[Stored items]
+ + + + + + +
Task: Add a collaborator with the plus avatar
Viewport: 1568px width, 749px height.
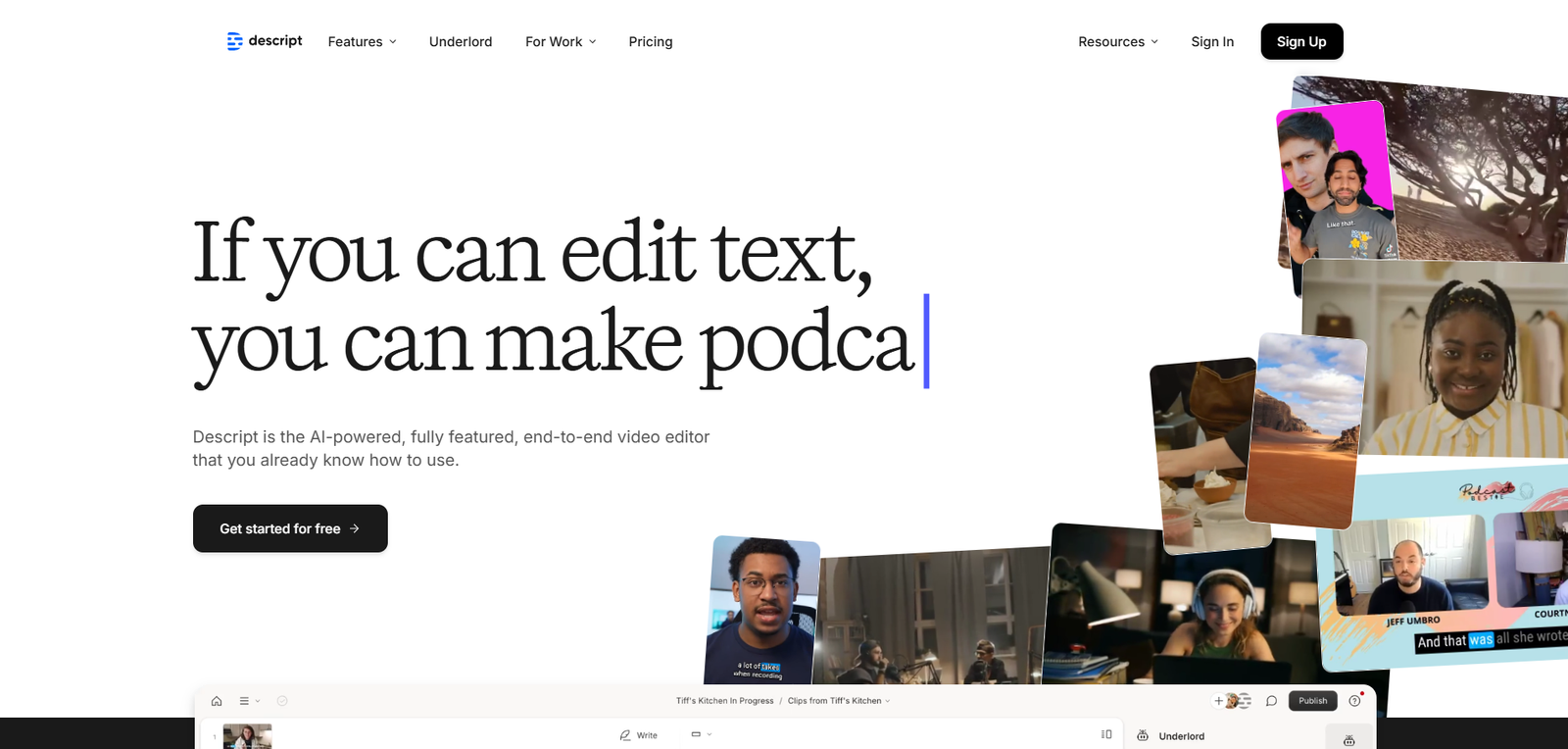Action: click(1219, 701)
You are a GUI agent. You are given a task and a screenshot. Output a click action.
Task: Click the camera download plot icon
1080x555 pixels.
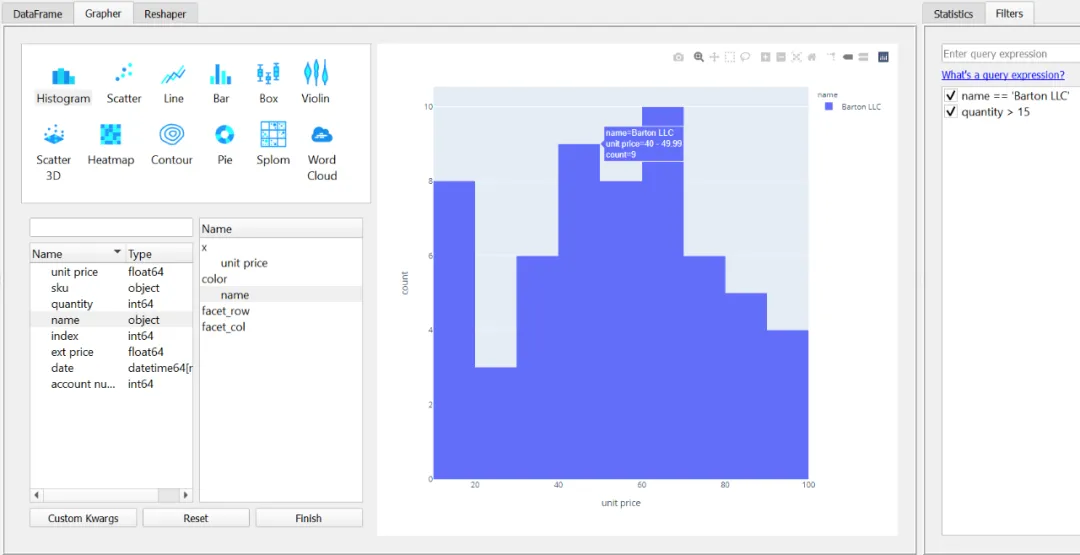(x=678, y=57)
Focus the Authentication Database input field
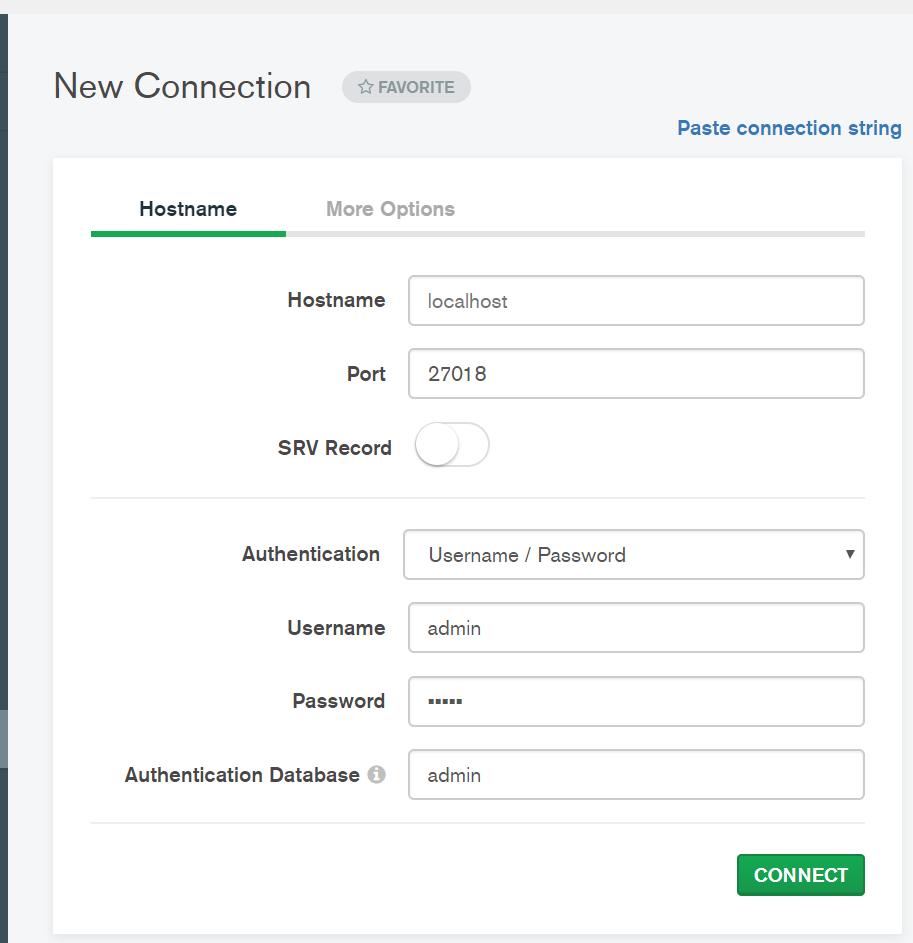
+ + + + + + +
• _THE TASK_: Every line from the one containing "Viewport: 1568px width, 749px height." through the end of the entries above, both included, should be extracted exactly, with pictures left out.

• _RESULT FOR THIS TASK_:
Viewport: 1568px width, 749px height.
Action: click(1219, 701)
You are a GUI agent. You are given a task and a screenshot. Output a click action.
Task: Click the camera download plot icon
1080x555 pixels.
(x=678, y=57)
Focus the Authentication Database input field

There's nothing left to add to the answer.